All packed up. House empty. Hotel FULL.
In addition to runnin around packin and cleanin like a freak for the last six days, I also had a moving sale for two of those days.
While all this was going on, I lived in chaos.
I’m not a neat freak. I know this, because the actual neat freaks are neater than me. For instance, actual neat freaks worry a lot about water damage. I don’t wipe down my shower walls for fear of water spots, nor do I wipe out my sink. I don’t panic when water is spilled on my carpet. I don’t wrap paper towels around my cold beverages so that the condensation won’t drip. Hell, I rarely even use a coaster.
I don’t arrange things in alphabetical order. My canned food labels aren’t all turned to face me. I let pens and lip gloss mingle in the pockets of my purse. A picture of my refrigerator would never be used as an ad. The floor of my minivan always has sand and dead grass hangin around, and I’ll let you drink in it. I almost never pick crumbs up from the table. I can go to bed with dishes in my sink: I often leave them to soak! I can deal with spots on my bathroom mirror. I do not press my jeans, my underwear, or my sheets. See? not a neat freak.

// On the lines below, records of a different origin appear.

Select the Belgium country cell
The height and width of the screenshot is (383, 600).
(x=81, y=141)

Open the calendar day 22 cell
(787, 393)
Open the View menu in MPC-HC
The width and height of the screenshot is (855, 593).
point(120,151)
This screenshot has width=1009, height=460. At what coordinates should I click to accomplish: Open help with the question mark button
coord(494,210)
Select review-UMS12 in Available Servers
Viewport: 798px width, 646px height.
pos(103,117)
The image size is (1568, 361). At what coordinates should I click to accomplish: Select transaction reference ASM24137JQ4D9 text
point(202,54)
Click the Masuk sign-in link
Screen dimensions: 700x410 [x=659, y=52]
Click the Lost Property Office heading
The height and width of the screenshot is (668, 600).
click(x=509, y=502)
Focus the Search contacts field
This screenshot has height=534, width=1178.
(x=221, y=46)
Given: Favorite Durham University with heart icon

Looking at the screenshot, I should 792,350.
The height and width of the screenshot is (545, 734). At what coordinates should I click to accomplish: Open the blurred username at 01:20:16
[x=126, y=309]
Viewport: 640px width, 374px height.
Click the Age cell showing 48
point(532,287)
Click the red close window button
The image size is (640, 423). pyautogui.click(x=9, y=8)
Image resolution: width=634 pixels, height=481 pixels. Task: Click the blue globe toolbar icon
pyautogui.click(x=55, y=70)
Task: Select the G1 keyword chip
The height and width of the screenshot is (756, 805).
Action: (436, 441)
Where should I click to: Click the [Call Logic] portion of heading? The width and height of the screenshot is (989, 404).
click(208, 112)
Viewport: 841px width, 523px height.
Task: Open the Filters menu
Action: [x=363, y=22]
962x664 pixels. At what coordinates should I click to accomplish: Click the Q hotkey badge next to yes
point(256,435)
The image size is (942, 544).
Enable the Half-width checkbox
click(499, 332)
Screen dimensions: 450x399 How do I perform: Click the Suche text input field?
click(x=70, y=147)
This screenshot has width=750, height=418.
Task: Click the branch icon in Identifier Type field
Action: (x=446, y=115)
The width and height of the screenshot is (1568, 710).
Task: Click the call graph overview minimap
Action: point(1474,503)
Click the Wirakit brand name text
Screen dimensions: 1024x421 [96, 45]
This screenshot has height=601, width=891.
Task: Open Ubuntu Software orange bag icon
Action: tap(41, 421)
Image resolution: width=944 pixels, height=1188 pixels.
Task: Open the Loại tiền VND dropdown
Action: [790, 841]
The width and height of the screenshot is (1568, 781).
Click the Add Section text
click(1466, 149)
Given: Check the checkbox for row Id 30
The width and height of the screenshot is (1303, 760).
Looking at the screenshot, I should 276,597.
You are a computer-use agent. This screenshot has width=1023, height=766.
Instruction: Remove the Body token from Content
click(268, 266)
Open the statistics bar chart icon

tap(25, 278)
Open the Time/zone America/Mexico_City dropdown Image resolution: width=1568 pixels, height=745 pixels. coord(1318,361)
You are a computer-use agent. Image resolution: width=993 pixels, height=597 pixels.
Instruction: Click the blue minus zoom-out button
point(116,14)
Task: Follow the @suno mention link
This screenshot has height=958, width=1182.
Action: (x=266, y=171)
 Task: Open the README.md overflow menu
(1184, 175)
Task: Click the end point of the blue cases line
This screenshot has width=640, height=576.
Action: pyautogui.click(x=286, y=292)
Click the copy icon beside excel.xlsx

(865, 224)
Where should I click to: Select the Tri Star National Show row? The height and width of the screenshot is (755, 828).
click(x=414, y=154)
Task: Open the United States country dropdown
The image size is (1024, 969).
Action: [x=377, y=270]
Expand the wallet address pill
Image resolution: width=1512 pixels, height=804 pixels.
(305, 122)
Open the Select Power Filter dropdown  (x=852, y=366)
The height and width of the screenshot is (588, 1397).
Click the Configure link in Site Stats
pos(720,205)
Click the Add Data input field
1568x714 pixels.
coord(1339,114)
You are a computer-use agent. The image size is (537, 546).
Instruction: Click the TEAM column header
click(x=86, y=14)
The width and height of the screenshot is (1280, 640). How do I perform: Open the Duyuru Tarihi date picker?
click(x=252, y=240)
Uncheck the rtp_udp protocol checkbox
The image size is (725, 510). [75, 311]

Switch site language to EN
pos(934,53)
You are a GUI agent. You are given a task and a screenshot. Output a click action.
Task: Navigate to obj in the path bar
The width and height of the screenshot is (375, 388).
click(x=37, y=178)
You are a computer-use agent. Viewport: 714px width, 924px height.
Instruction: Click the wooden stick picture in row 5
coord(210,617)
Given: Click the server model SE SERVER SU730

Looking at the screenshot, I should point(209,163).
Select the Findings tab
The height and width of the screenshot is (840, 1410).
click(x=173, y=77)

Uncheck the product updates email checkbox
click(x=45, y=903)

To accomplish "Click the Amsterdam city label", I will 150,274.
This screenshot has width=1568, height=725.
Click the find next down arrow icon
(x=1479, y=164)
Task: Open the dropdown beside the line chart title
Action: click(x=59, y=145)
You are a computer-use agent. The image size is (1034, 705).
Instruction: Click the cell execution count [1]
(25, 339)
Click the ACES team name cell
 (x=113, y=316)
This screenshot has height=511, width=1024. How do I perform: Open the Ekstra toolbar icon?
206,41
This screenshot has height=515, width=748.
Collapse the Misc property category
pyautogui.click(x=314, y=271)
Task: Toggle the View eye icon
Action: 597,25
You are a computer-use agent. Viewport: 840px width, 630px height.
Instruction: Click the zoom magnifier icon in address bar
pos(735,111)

What I am, is tidy. I like things clean, but tidy is very important to me. Outside of my own children, in my own house, I couldn’t care less if anyone else is tidy. Neat freaks tend to scowl and fret in others’ messy homes. I do not. I maybe hover over your icky toilet, but you’ll never know. If you don’t have a towel for me to dry my hands on, I will wipe them off on my pants and go on with my life. I will not dramatically approach you while waving my wet hands in a panic. I’m just not that fussy.
I need everything in its place. I have a hard time functioning when things are in disarray, because not finding things easily causes me stress.
During that moving sale, my house was empty of furniture and most of our belongings, and I was extremely uncomfortable in my own house. Drew asked me how I was doin, and I answered, “Not too good, virtually everything I own is on my bar. Nails, tacks, coffee filters, light bulbs, tape, papers, scissors, cups, binders, books, more papers, more tape, pocket knife, cookies, crackers, apples, more papers, more tape, paper towels, dog treats…” (I could go on for some time.) While I was outside, working my yard sale and getting sunburnt, I was fine. When I went inside to do anything, I got the panic. It was the spinny, shaky, can’t breathe kinda panic.
Eventually, the moving sale ended, and I was forced to deal with the bar, the countertops, and the piles of clothes and luggage that took up my entire dining room. As I loaded each container, The Mister took them out. With each container that left, I got a little of my sanity back.
Now, I’m in a hotel with about three percent of our belongings. Another five percent is in the back of a sixteen-foot box truck, parked nearby. Additionally, I had to break out the big bag, because I’m toting around piles of crap that I will need, or might need in the next few days.
I am a gypsy of sorts; traveling with my husband, two children, two cats, and a dog. It’s a bit like the Joads meet Noah’s Ark meets livin in a van, down by the river.